* **REQUIRED WORK**
Going through the data below, copy out each line where the word "Given" shows up.

Stored items from a collection:
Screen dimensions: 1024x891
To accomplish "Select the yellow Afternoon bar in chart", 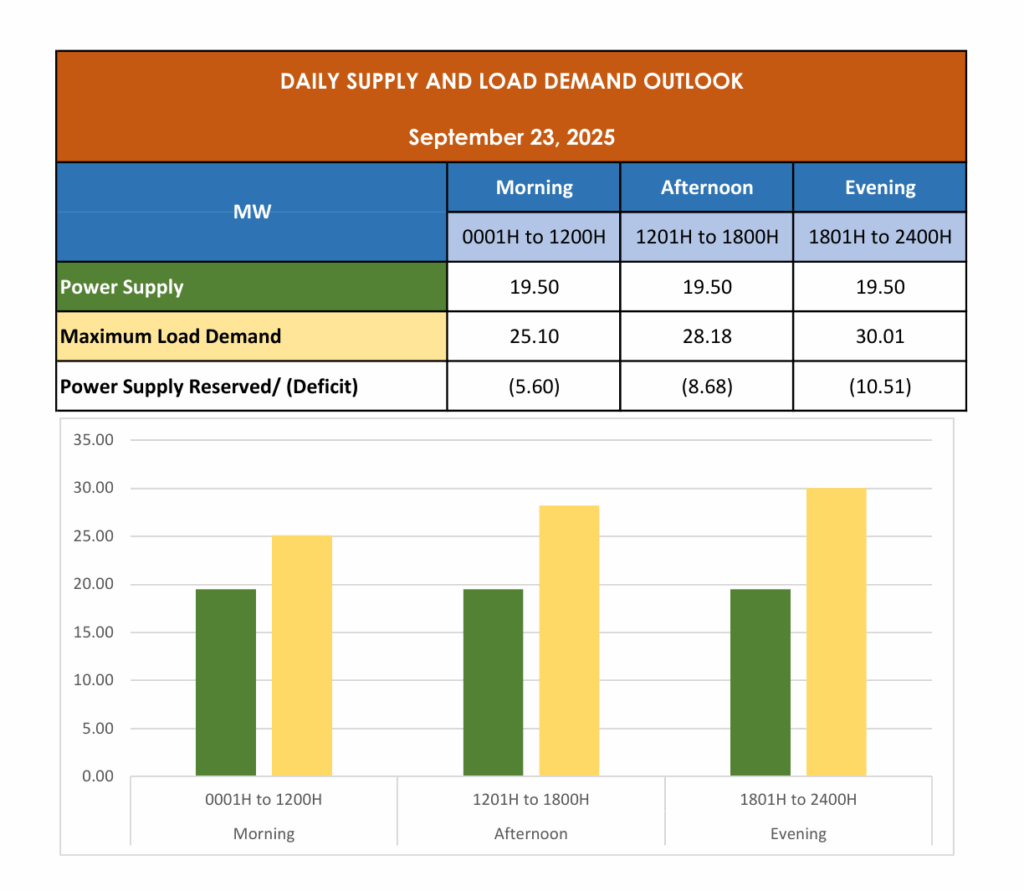I will point(569,640).
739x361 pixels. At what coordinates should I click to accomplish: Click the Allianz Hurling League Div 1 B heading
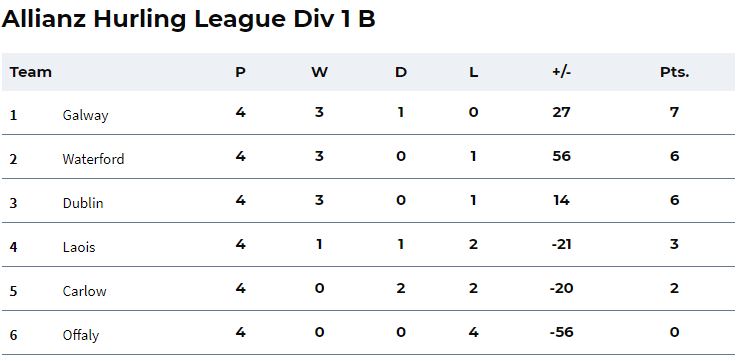[188, 20]

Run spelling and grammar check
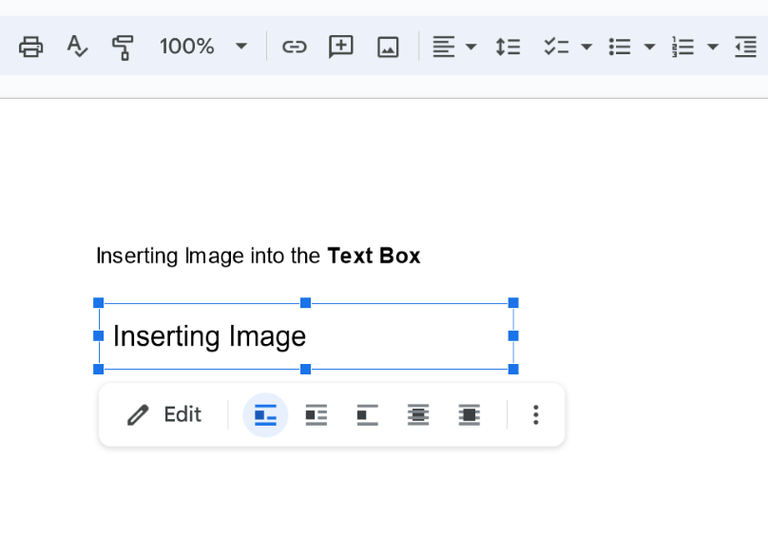(77, 46)
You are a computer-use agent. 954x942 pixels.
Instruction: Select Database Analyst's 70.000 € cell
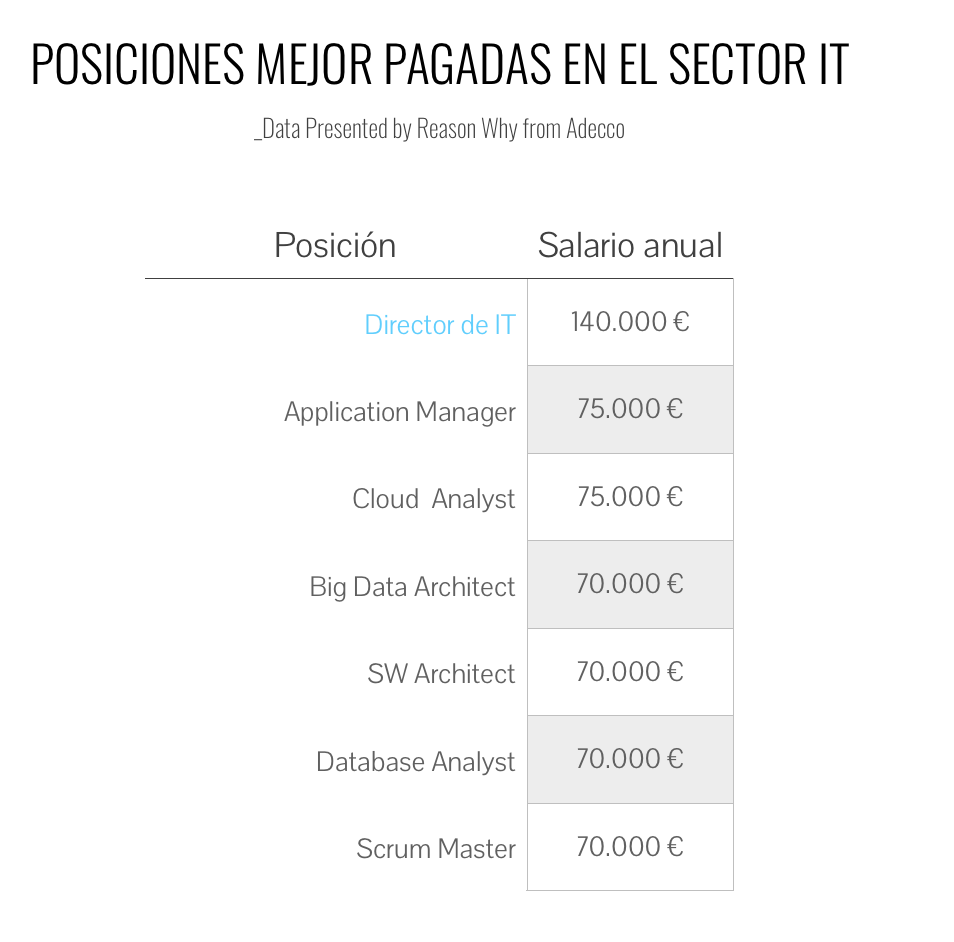pos(630,759)
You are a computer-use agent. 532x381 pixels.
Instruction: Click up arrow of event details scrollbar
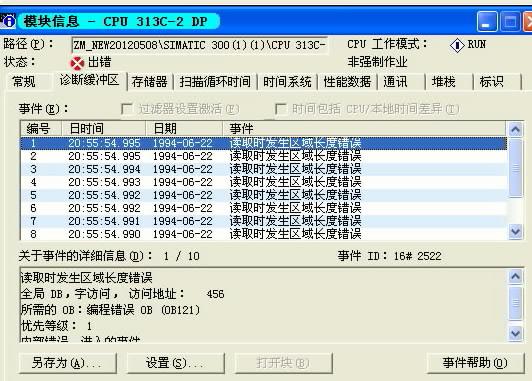click(515, 277)
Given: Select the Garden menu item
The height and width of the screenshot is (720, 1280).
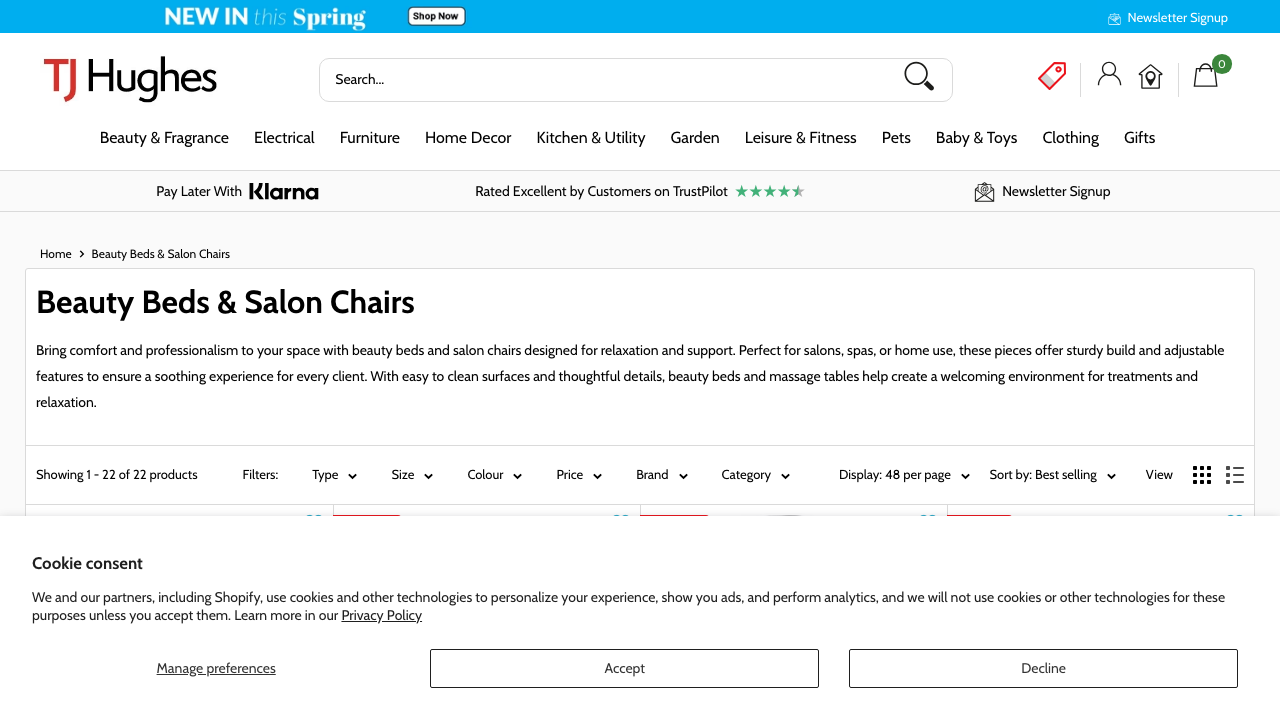Looking at the screenshot, I should 695,138.
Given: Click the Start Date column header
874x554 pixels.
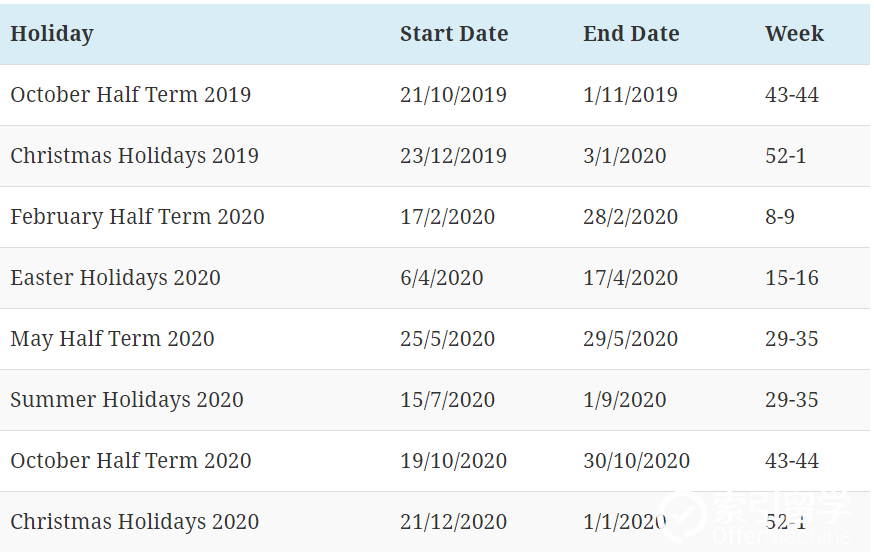Looking at the screenshot, I should pos(454,33).
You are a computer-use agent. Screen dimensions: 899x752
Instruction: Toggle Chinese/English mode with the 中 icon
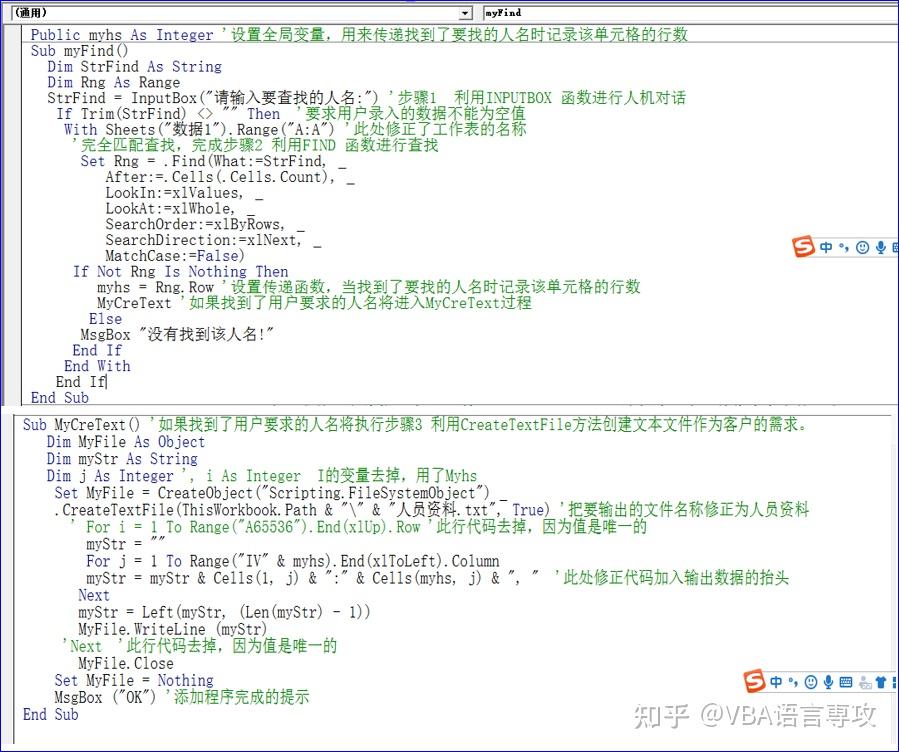(x=826, y=247)
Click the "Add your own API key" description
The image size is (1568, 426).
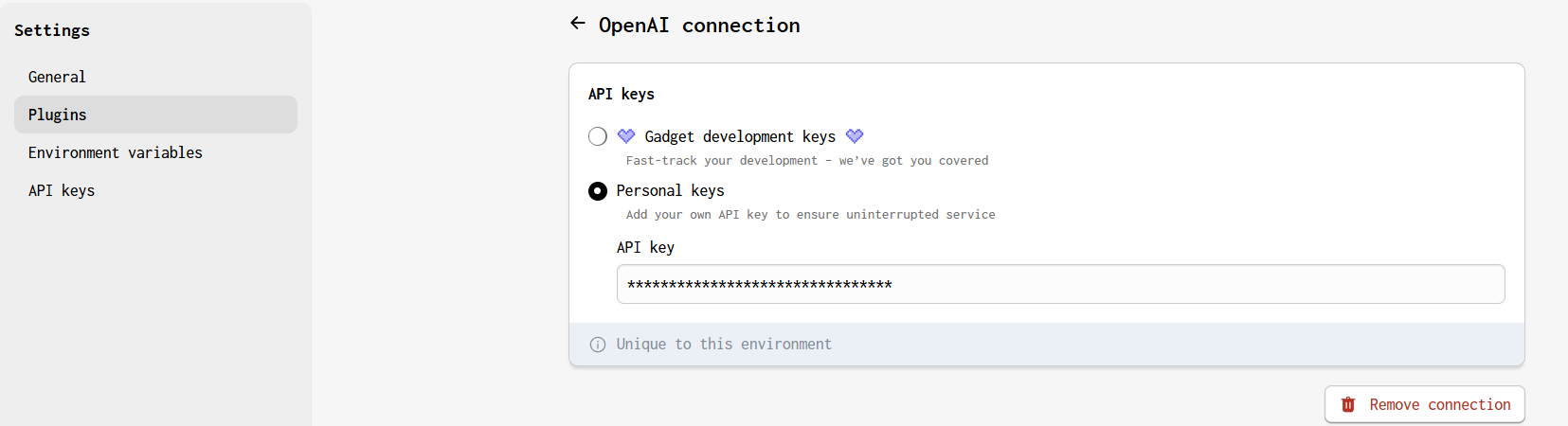810,215
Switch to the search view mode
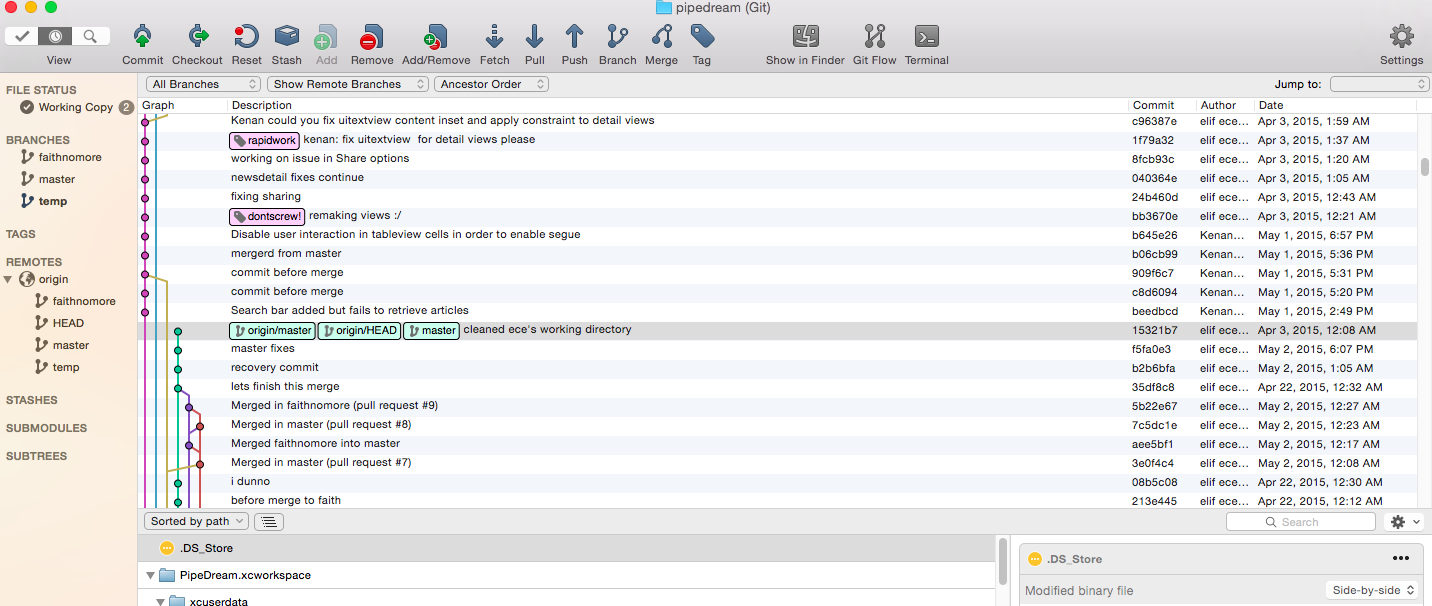The width and height of the screenshot is (1432, 606). tap(90, 37)
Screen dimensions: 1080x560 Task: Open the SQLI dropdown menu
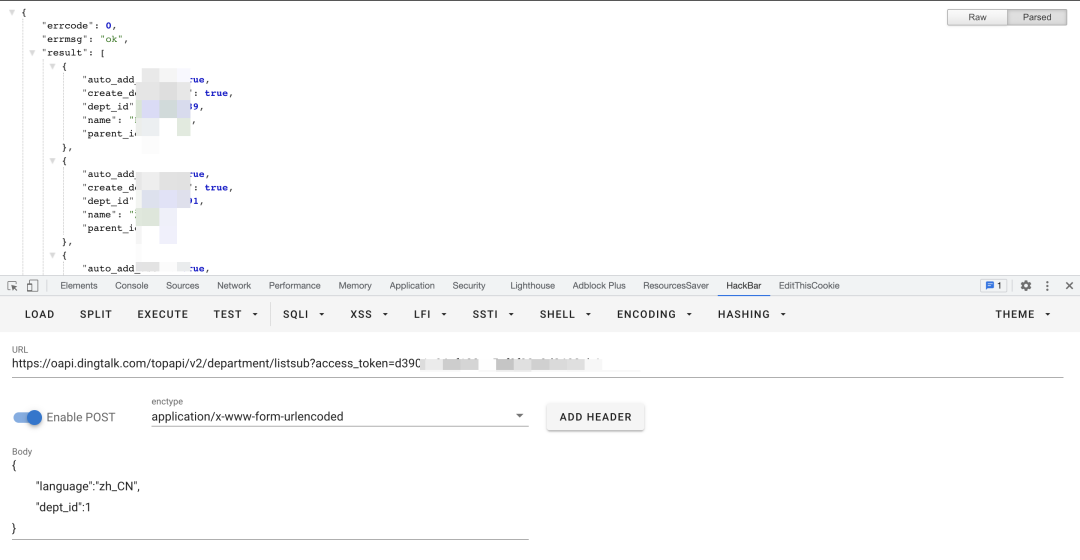click(x=304, y=314)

* **FINAL ANSWER**
Given: Select the Garden menu item
Given: Click the Start Date column header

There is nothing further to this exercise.